● **Instructions to follow**
Take from the records below each line that holds "agent".

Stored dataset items
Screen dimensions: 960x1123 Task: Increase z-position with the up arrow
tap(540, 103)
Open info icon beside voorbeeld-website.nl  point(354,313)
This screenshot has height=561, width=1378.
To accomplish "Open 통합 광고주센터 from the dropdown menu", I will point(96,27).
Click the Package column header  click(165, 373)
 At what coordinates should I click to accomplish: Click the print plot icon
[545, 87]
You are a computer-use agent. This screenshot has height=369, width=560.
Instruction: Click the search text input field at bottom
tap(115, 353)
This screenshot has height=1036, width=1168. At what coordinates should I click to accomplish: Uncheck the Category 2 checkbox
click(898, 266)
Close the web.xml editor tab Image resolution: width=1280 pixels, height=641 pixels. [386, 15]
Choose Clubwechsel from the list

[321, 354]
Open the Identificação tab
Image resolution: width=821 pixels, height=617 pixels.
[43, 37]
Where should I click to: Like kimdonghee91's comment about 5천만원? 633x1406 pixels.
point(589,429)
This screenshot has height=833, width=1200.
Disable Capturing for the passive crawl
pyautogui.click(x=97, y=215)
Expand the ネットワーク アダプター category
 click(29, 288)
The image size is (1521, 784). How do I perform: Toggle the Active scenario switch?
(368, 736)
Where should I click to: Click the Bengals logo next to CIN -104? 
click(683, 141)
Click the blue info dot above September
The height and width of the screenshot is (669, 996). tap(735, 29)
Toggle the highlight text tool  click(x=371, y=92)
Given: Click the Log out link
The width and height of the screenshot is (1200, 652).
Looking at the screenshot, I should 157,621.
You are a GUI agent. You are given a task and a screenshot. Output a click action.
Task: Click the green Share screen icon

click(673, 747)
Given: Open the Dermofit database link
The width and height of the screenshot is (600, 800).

● **Task response**
You are a computer-use agent. This screenshot has height=369, width=560.
You are a GUI agent. You are given a task and a screenshot. Output a click action.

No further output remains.